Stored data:
........
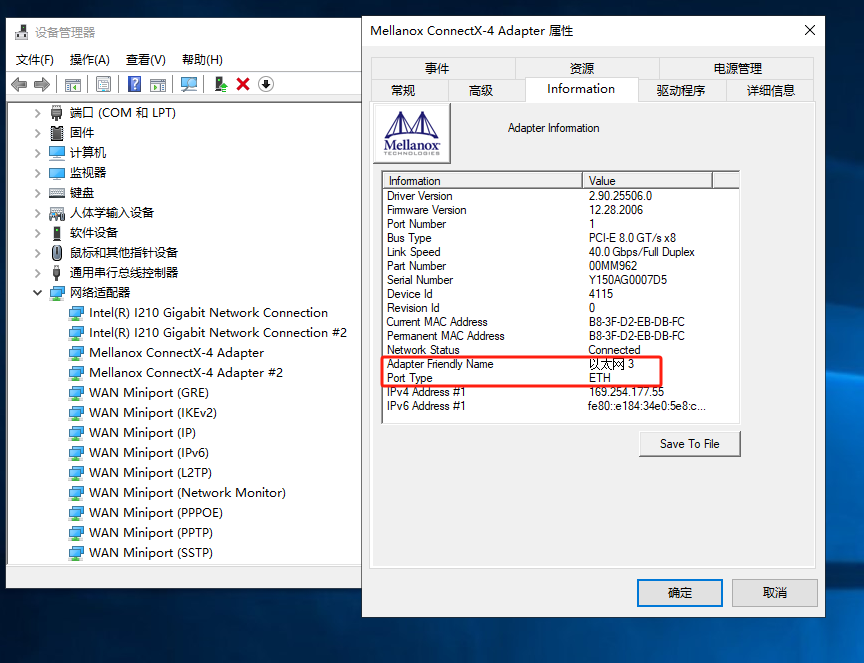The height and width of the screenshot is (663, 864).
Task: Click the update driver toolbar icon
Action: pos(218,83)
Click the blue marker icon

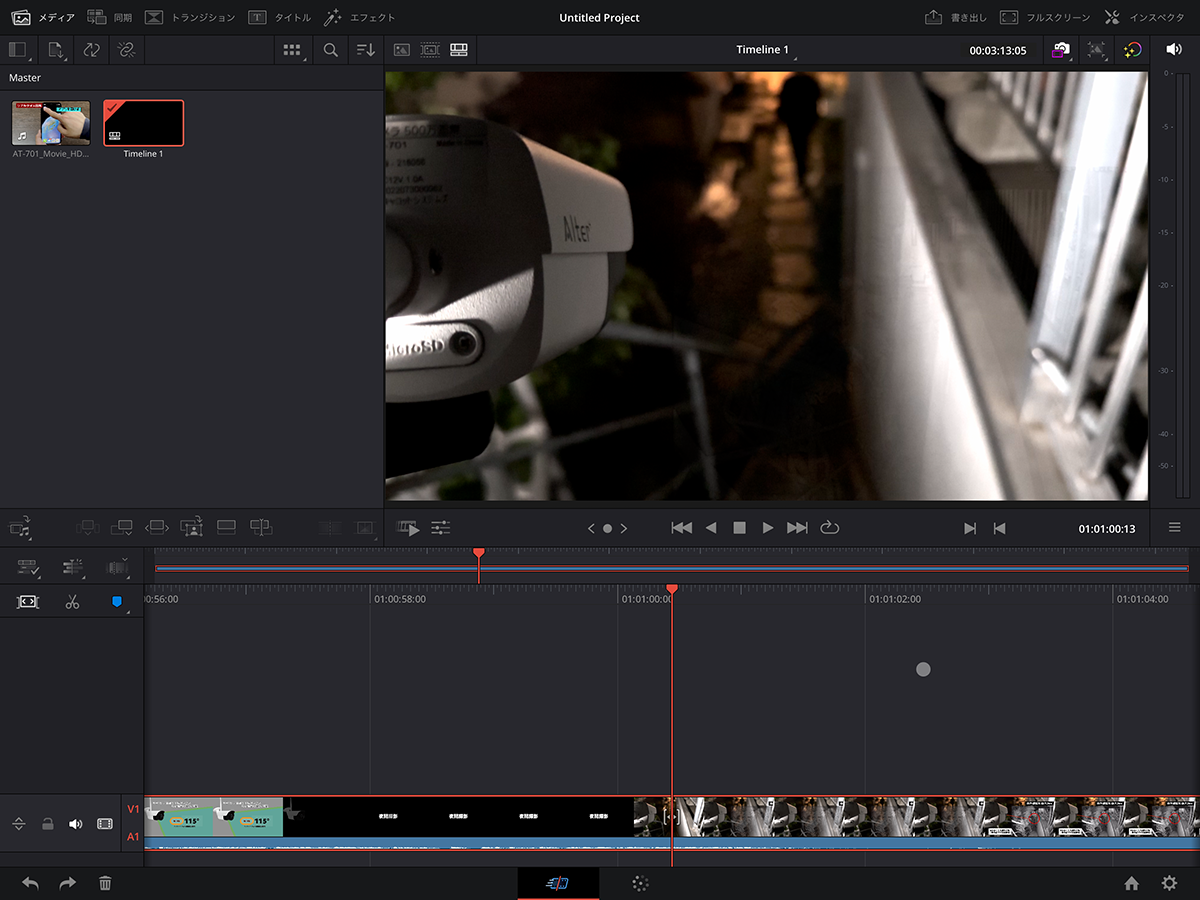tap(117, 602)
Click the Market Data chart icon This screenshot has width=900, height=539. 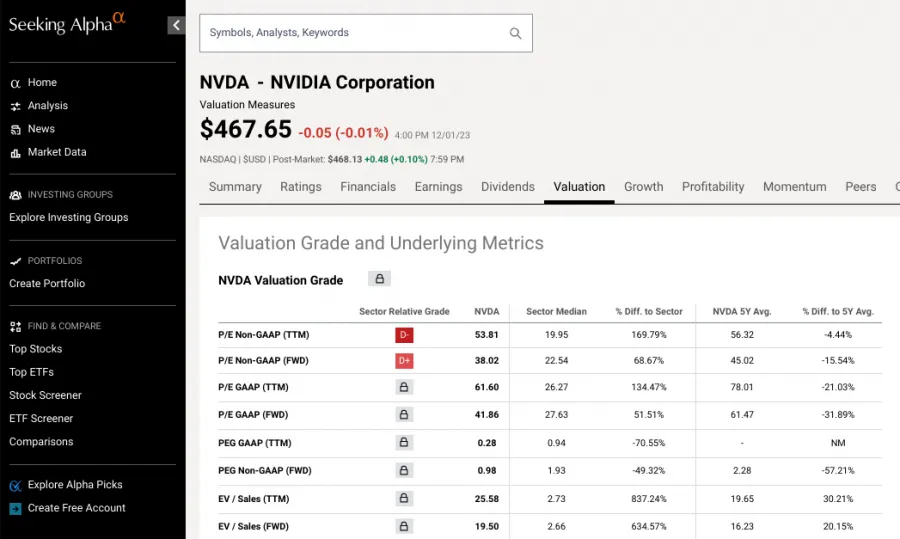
........
_Exercise_:
Without the pictures, transcribe exactly the lines above from the one containing "Click the blue marker icon" through the last.

_Result of the task_:
Click the blue marker icon

tap(117, 602)
Click the Market Data chart icon This screenshot has width=900, height=539. 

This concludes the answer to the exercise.